[BEGIN Data in this exercise]

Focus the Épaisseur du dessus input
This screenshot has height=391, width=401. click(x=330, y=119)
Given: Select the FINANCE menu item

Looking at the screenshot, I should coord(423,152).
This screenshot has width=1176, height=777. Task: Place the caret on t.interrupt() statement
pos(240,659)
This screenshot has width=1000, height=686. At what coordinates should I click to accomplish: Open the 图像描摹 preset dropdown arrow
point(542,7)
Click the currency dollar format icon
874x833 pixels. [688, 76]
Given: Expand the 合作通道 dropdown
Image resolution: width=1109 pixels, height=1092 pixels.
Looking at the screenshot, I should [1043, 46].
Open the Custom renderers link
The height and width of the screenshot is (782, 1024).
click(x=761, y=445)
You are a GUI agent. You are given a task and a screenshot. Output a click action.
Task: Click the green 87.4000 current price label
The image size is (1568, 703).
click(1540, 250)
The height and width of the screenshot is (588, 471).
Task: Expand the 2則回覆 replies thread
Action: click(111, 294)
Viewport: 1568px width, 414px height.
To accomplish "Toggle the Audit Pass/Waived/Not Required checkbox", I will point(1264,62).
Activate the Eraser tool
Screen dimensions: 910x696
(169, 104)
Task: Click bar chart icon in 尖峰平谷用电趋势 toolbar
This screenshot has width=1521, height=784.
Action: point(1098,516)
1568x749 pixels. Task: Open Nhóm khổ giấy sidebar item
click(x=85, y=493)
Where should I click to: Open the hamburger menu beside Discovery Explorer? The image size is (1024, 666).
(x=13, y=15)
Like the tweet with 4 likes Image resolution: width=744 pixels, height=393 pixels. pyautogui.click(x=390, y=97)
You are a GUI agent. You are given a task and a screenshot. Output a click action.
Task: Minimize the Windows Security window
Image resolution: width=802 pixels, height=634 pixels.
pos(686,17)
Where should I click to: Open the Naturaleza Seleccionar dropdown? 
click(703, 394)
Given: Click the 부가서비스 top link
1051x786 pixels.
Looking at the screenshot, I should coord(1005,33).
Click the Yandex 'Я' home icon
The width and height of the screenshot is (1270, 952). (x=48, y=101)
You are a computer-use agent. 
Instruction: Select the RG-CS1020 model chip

[END Data in this exercise]

## [Exercise objective]
Show every line of the items above that contains the string "point", treating uppercase and lowercase letters as different.

## [Response to this task]
point(542,7)
To accomplish "Toggle the Audit Pass/Waived/Not Required checkbox", I will point(1264,62).
Action: point(1098,516)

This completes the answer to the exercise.